#### PROBLEM STATEMENT
The response must contain the complete data, printed exactly.

(Collected data)
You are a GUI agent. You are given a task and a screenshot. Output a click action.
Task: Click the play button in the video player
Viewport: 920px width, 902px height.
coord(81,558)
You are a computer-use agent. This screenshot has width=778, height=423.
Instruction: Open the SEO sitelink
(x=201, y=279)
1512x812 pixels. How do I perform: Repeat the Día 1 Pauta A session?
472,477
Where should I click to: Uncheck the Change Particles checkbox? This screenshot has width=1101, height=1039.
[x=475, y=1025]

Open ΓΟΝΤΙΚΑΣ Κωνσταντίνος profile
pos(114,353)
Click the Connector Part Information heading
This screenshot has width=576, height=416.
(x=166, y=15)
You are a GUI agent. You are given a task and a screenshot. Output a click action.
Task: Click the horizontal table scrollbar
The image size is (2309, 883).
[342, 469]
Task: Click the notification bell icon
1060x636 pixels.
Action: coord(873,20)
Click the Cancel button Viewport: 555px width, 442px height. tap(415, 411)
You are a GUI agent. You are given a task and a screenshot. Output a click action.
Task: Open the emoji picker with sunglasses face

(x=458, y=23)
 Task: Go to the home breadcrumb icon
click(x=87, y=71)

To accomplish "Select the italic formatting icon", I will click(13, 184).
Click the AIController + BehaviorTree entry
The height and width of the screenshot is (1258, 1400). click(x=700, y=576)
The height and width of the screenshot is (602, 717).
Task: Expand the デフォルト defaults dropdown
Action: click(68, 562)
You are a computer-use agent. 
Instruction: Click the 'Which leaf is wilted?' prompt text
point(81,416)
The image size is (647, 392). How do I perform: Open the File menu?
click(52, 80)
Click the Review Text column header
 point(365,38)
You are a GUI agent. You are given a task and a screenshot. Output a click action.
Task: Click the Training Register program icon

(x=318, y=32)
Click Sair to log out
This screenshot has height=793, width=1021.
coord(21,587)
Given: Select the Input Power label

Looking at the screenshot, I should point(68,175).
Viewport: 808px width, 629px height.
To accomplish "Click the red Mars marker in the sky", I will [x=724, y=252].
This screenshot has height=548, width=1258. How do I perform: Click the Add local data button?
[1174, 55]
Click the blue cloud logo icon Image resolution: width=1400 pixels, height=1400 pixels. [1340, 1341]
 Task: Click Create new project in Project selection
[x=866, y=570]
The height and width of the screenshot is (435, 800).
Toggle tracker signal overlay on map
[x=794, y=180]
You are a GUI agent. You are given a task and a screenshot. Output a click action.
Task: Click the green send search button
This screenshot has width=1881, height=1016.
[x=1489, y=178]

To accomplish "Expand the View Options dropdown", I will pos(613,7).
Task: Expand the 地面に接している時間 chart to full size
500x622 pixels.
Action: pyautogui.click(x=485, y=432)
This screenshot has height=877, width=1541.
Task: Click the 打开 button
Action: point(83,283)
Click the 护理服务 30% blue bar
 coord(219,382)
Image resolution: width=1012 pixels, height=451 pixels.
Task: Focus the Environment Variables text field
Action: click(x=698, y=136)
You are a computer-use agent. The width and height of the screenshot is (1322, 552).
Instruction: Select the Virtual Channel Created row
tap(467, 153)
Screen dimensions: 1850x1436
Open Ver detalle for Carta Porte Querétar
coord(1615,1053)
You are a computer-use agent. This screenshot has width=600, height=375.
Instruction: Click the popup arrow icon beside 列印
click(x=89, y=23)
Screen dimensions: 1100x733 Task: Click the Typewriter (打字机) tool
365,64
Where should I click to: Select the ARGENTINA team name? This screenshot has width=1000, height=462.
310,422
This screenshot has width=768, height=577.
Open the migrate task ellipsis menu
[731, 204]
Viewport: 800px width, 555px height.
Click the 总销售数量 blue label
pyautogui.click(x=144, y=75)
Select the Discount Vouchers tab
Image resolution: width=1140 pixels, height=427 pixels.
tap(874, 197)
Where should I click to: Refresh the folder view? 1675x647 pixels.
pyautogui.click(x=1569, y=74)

#### RESPONSE AREA
You are a GUI agent. You are given a task and a screenshot. Output a click action.
Task: Click the play button in the video player
Viewport: 920px width, 902px height.
coord(81,558)
You are a computer-use agent. This screenshot has width=778, height=423.
Instruction: Open the SEO sitelink
(x=201, y=279)
1512x812 pixels. How do I perform: Repeat the Día 1 Pauta A session?
472,477
Where should I click to: Uncheck the Change Particles checkbox? This screenshot has width=1101, height=1039.
[x=475, y=1025]

Open ΓΟΝΤΙΚΑΣ Κωνσταντίνος profile
pos(114,353)
Click the Connector Part Information heading
This screenshot has width=576, height=416.
(x=166, y=15)
You are a GUI agent. You are given a task and a screenshot. Output a click action.
Task: Click the horizontal table scrollbar
The image size is (2309, 883).
[342, 469]
Task: Click the notification bell icon
1060x636 pixels.
Action: coord(873,20)
Click the Cancel button Viewport: 555px width, 442px height. tap(415, 411)
You are a GUI agent. You are given a task and a screenshot. Output a click action.
Task: Open the emoji picker with sunglasses face

(x=458, y=23)
 Task: Go to the home breadcrumb icon
click(x=87, y=71)

To accomplish "Select the italic formatting icon", I will click(13, 184).
Click the AIController + BehaviorTree entry
The height and width of the screenshot is (1258, 1400). click(x=700, y=576)
The height and width of the screenshot is (602, 717).
Task: Expand the デフォルト defaults dropdown
Action: click(68, 562)
You are a computer-use agent. 
Instruction: Click the 'Which leaf is wilted?' prompt text
point(81,416)
The image size is (647, 392). How do I perform: Open the File menu?
click(52, 80)
Click the Review Text column header
 point(365,38)
You are a GUI agent. You are given a task and a screenshot. Output a click action.
Task: Click the Training Register program icon

(x=318, y=32)
Click Sair to log out
This screenshot has height=793, width=1021.
coord(21,587)
Given: Select the Input Power label

Looking at the screenshot, I should point(68,175).
Viewport: 808px width, 629px height.
To accomplish "Click the red Mars marker in the sky", I will [x=724, y=252].
This screenshot has height=548, width=1258. How do I perform: Click the Add local data button?
[1174, 55]
Click the blue cloud logo icon Image resolution: width=1400 pixels, height=1400 pixels. [1340, 1341]
 Task: Click Create new project in Project selection
[x=866, y=570]
The height and width of the screenshot is (435, 800).
Toggle tracker signal overlay on map
[x=794, y=180]
You are a GUI agent. You are given a task and a screenshot. Output a click action.
Task: Click the green send search button
This screenshot has width=1881, height=1016.
[x=1489, y=178]

To accomplish "Expand the View Options dropdown", I will pos(613,7).
Task: Expand the 地面に接している時間 chart to full size
500x622 pixels.
Action: pyautogui.click(x=485, y=432)
This screenshot has height=877, width=1541.
Task: Click the 打开 button
Action: point(83,283)
Click the 护理服务 30% blue bar
 coord(219,382)
Image resolution: width=1012 pixels, height=451 pixels.
Task: Focus the Environment Variables text field
Action: click(x=698, y=136)
You are a computer-use agent. The width and height of the screenshot is (1322, 552).
Instruction: Select the Virtual Channel Created row
tap(467, 153)
Screen dimensions: 1850x1436
Open Ver detalle for Carta Porte Querétar
coord(1615,1053)
You are a computer-use agent. This screenshot has width=600, height=375.
Instruction: Click the popup arrow icon beside 列印
click(x=89, y=23)
Screen dimensions: 1100x733 Task: Click the Typewriter (打字机) tool
365,64
Where should I click to: Select the ARGENTINA team name? This screenshot has width=1000, height=462.
310,422
This screenshot has width=768, height=577.
Open the migrate task ellipsis menu
[731, 204]
Viewport: 800px width, 555px height.
Click the 总销售数量 blue label
pyautogui.click(x=144, y=75)
Select the Discount Vouchers tab
Image resolution: width=1140 pixels, height=427 pixels.
tap(874, 197)
Where should I click to: Refresh the folder view? 1675x647 pixels.
pyautogui.click(x=1569, y=74)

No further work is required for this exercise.